Biden, his White House and his campaign, however, do not seem to be taking the Great Lakes state for granted.
“You deserve a hell of a lot more than what you’re getting paid now,” Biden emphatically told cheering union workers sporting red shirts and signs, alongside UAW President Shawn Fain.
The UAW has notably not yet endorsed Biden in 2024, saying in May that it has concerns over the White House’s focus on EVs — a policy Trump repeatedly hit Biden over as the reason the workers went on strike in the first place.
The former president said Tuesday that Biden’s “draconian and indefensible Electric Vehicle mandate will annihilate the U.S. auto industry and cost countless thousands of autoworkers their jobs.”
“This is nothing more than a PR stunt from Crooked Joe Biden to distract and gaslight the American people from his disastrous Bidenomics policies that have led to so much economic misery across the country,” Trump later said in a statement shortly after Biden’s appearance.
Trump plans to give a speech while in Michigan on Wednesday — the same day as the second GOP presidential primary debate — at Drake Enterprises, a nonunion manufacturer in Clinton Township.
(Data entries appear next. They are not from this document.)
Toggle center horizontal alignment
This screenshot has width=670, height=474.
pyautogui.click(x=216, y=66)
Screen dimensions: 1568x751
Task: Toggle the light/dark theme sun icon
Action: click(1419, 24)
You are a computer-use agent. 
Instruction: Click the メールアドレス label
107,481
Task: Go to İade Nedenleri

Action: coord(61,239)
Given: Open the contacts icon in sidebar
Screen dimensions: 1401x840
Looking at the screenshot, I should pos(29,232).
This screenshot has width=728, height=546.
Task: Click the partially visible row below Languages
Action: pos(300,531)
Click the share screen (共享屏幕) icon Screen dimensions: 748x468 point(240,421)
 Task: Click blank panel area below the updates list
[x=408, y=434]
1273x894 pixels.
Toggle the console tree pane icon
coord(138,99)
The UAW said, however, that it also wouldn’t endorse Trump, and Fain went so far earlier this month as to say that Trump is “not a person I want as my president.”
Holding on to Michigan is essential for Biden, who touts his policies around U.S. manufacturing, job creation, improving the U.S. economy for the middle class, and supporting big labor. But some union workers still resonate with Trump’s anti-free trade message and other rhetoric, which led him to win states such as Ohio in 2020 and 2016.
A source close to the Biden campaign told The Hill that Team Biden “feels confident” about its prospects in the state after Democrats flipped both chambers of the Michigan Legislature in the 2022 midterms.
“Michigan is a state where the president is taking nothing for granted and is already investing in [an] aggressive paid media campaign in the state, as well as investing in [the] state party. [The] campaign feels confident that its message and agenda are popular and will build off momentum from Michigan Dems’ 2022 historic wins,” the source said.
Union households had somewhat shifted blue-to-red in 2016, but in 2020, Biden doubled union household support compared to the support Clinton received, according to Bloomberg Law.
Trump winning back key union-strong swing states such as Michigan and Wisconsin that he lost to Biden in 2020 — despite winning those states against Clinton in 2016 — is essential to his taking the White House in 2024.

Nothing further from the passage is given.